Smack dab in the center of the bustling activity of San Francisco’s Financial District sits Anchor & Hope, the seafood restaurant owned by brothers Mitchell and Steven Rosenthal. Mere blocks from Anchor & Hope are Town Hall, Salt House, and Jersey, three other restaurants also owned by the busy brothers.
The two have stunning culinary backgrounds, working in prestigious hotels and restaurants. Mitch Rosenthal began his culinary career as an apprentice at the ritzy Four Seasons Hotel, learning under his mentor Chef Seppi Renggli. His brother Steven kicked off his career at the Pierre Hotel in New York City. In 1989, Mitch began working for Wolfgang Puck, and a year later, Steven joined him. The brothers spent many years perfecting their craft, and in 1994, Wolfgang Puck elevated them both to be Executive Chefs in his San Francisco restaurant Postrio.
With decades of experience under their belts, the brothers now have successful restaurants of their own. Mitch and Steven both thrive in the kitchen, but Steven also has taken over the nitty-gritty details and financial aspects of restaurant ownership, making this duo unstoppable.
Once a hot spot for the young professional crowd to gather, the Financial District has been deserted in the wake of the pandemic. The location of Anchor & Hope made it a prime spot for business lunches and after-work happy hours. The techie crowd from neighboring businesses keeps the lights on in the restaurants that operate in the Financial District, including all of the restaurants owned by the brothers.

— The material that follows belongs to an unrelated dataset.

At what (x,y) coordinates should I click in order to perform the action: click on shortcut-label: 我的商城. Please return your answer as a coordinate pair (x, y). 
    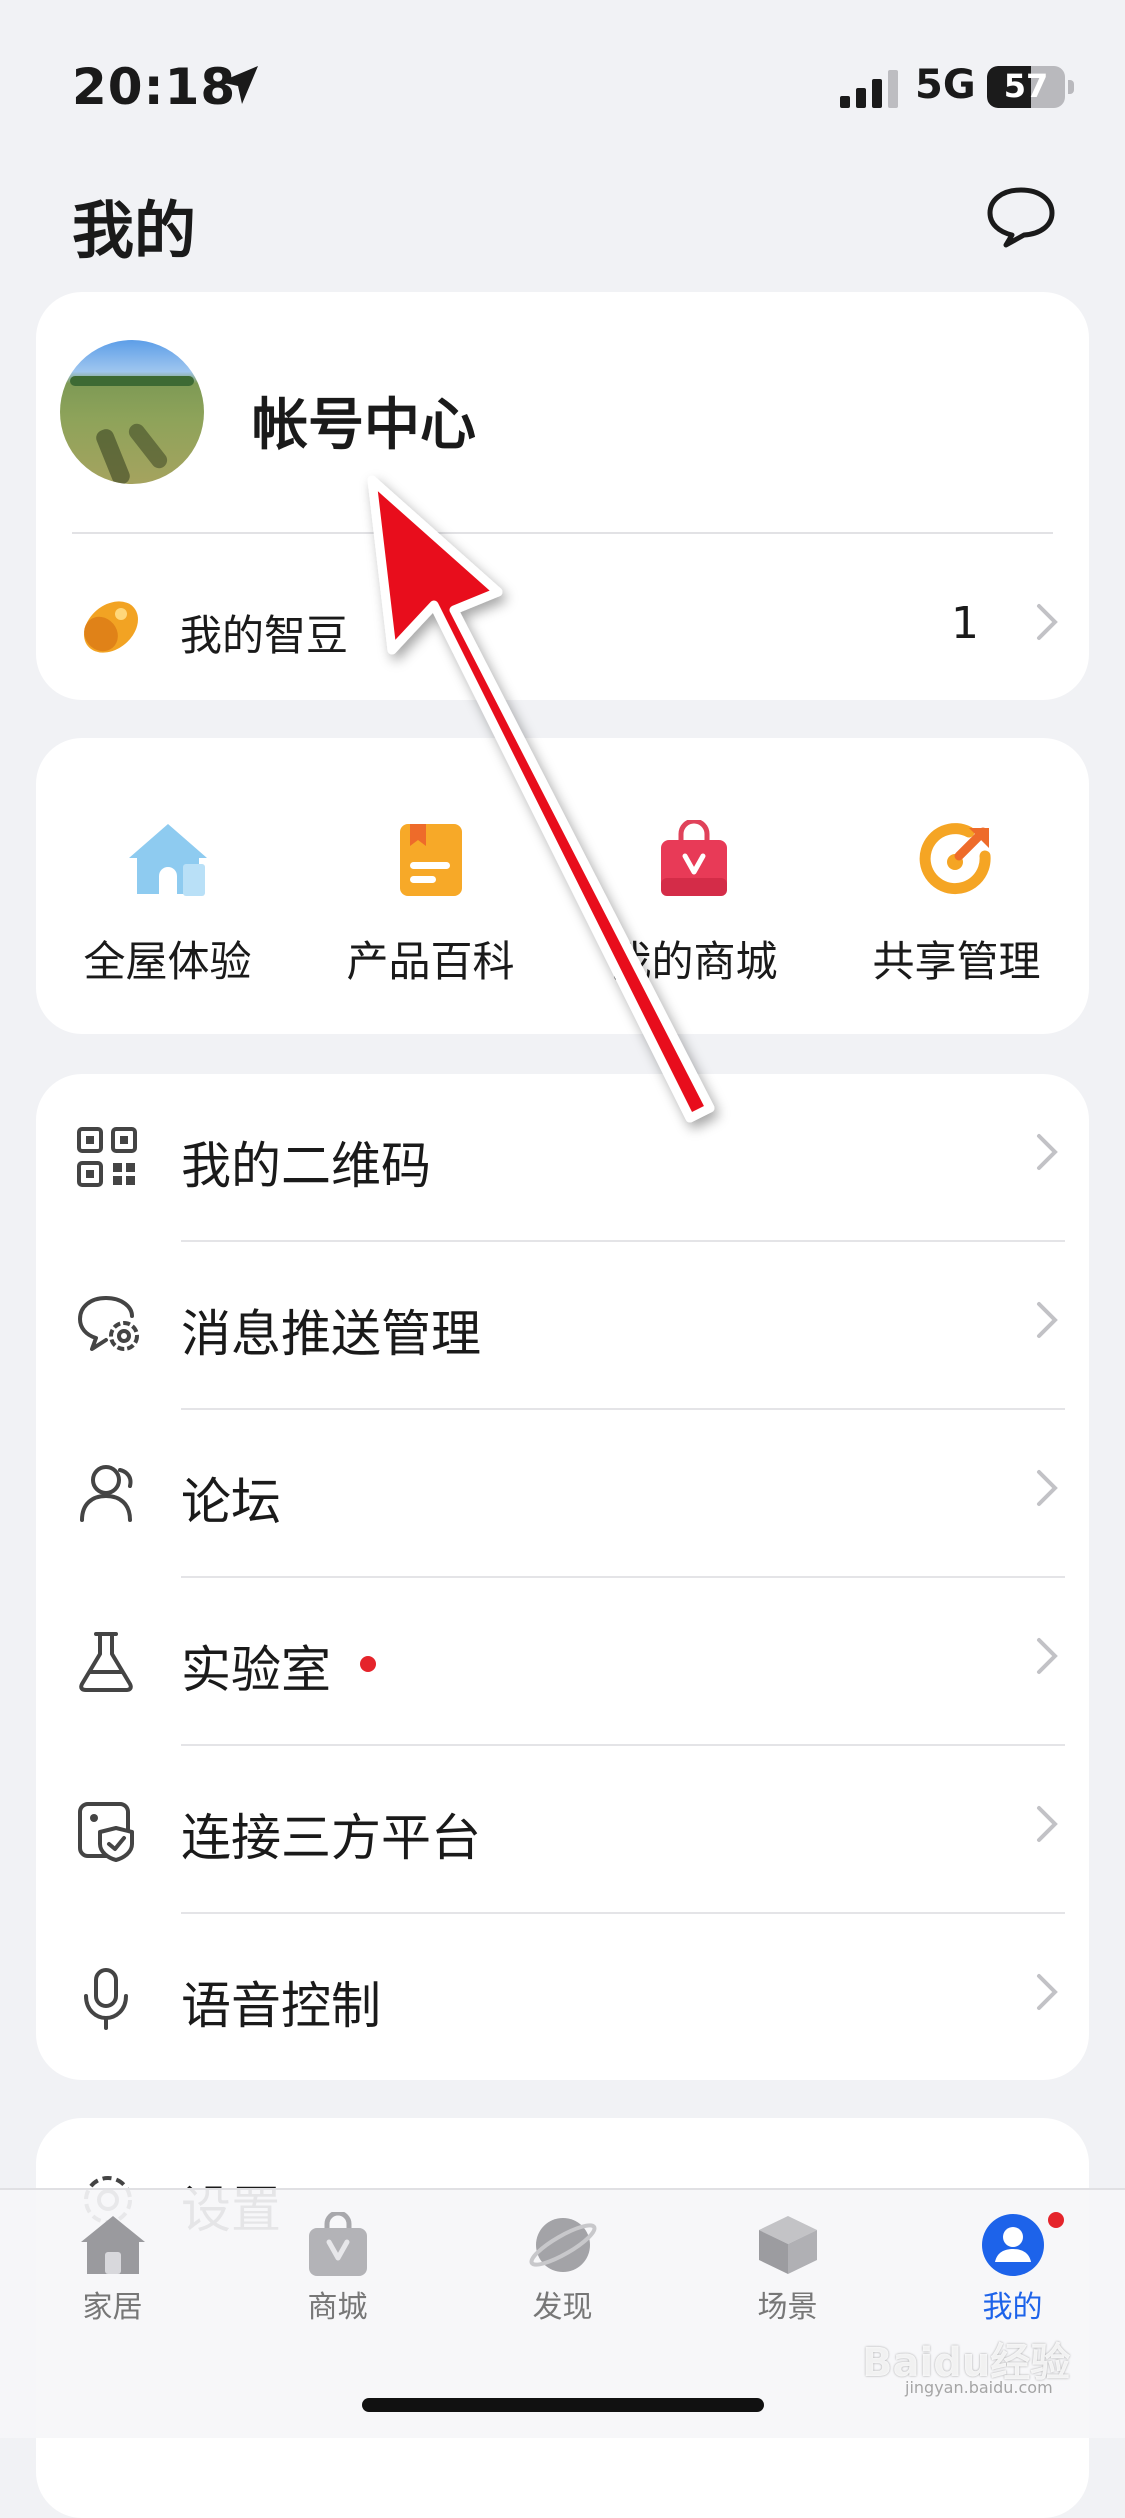
    Looking at the image, I should click on (694, 962).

Like so many other service establishments, Anchor & Hope has felt the tremendous impact of the COVID-19 outbreak. Relying solely on a lunchtime business crowd has put significant strain on the restaurant. Anchor & Hope even closed sooner than many other restaurants in the area because most of its patrons shifted to working from home.

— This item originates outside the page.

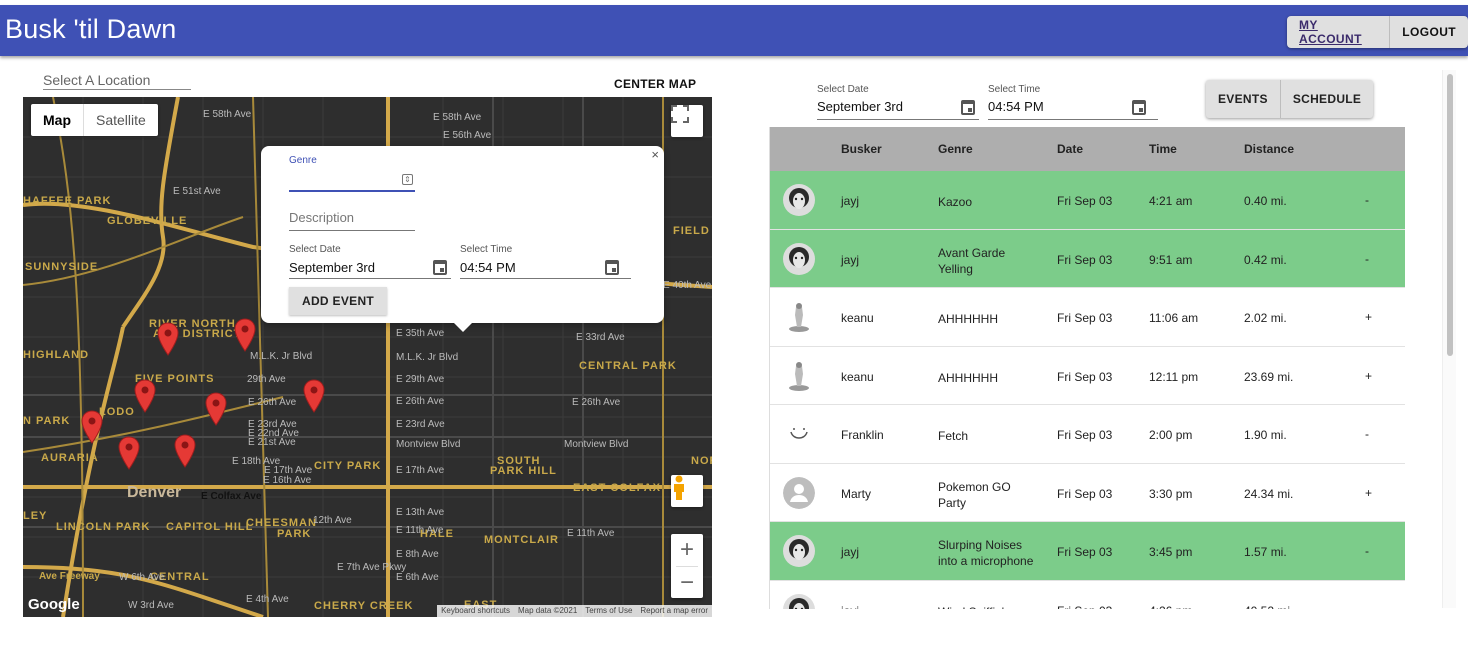 The image size is (1468, 658). What do you see at coordinates (58, 120) in the screenshot?
I see `map-type-map-button: Map` at bounding box center [58, 120].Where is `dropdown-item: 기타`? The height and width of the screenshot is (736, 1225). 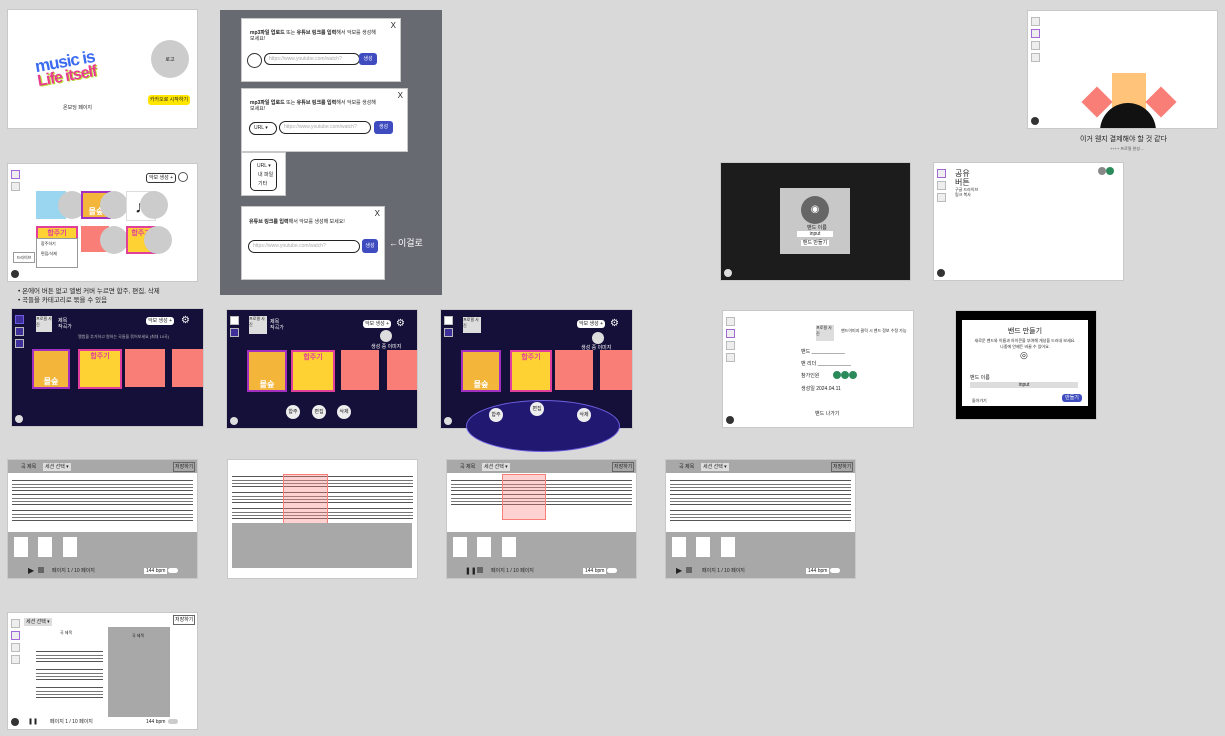
dropdown-item: 기타 is located at coordinates (262, 184).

As a fresh seafood restaurant, the essence of the experience at Anchor & Hope requires a dining out experience, which has been difficult during the take-out only regulations that have been placed on restaurants. “It’s impossible to survive on take-out because of the nature of the restaurant,” Mitch says about the challenge of boxing up his usual fare, which includes fresh fish, raw oysters, and more.
As for the future, Mitch says “Everyday things are changing, it’s unclear to us how to move forward.” While under quarantine, everyone has been working from home, but as things change, it has been uncertain as to when and if companies will bring employees back. “Are people going to come back? People can easily work from home, so that’s the big question,” Mitch wonders.
As unsettling as things are, Mitch and his brother have hope that the community will come together and the restaurants will be supported. “The community is key,” he says about the survival of his restaurants. The neighborhood’s businesses are so important and patrons are essential for survival.
While the community’s help is one piece of the puzzle, restaurant owners are more than willing to do their part to readjust and thrive. Turning to faith and good old-fashioned business expertise, the Rosenthals’ restaurants might pivot in order to adapt. The changes brought on by the pandemic have inspired some new ideas.
Pre-pandemic, Anchor & Hope was a casual sit-down fresh seafood restaurant with 16 beers on tap, and weekday happy hours. After things settle down and return back to normal, Anchor & Hope might take on a new style of service. The focus might be more beer-centric with quick service small plates. “Millennial culture is going out in big groups,” Mitch says about the possible future of his restaurant. He might turn to extended happy hours, cheaper food options, and a big focus on beer.
Whichever direction the restaurant takes, the savvy, success-driven Rosenthal Brothers will continue providing quality service and food in all of their restaurants.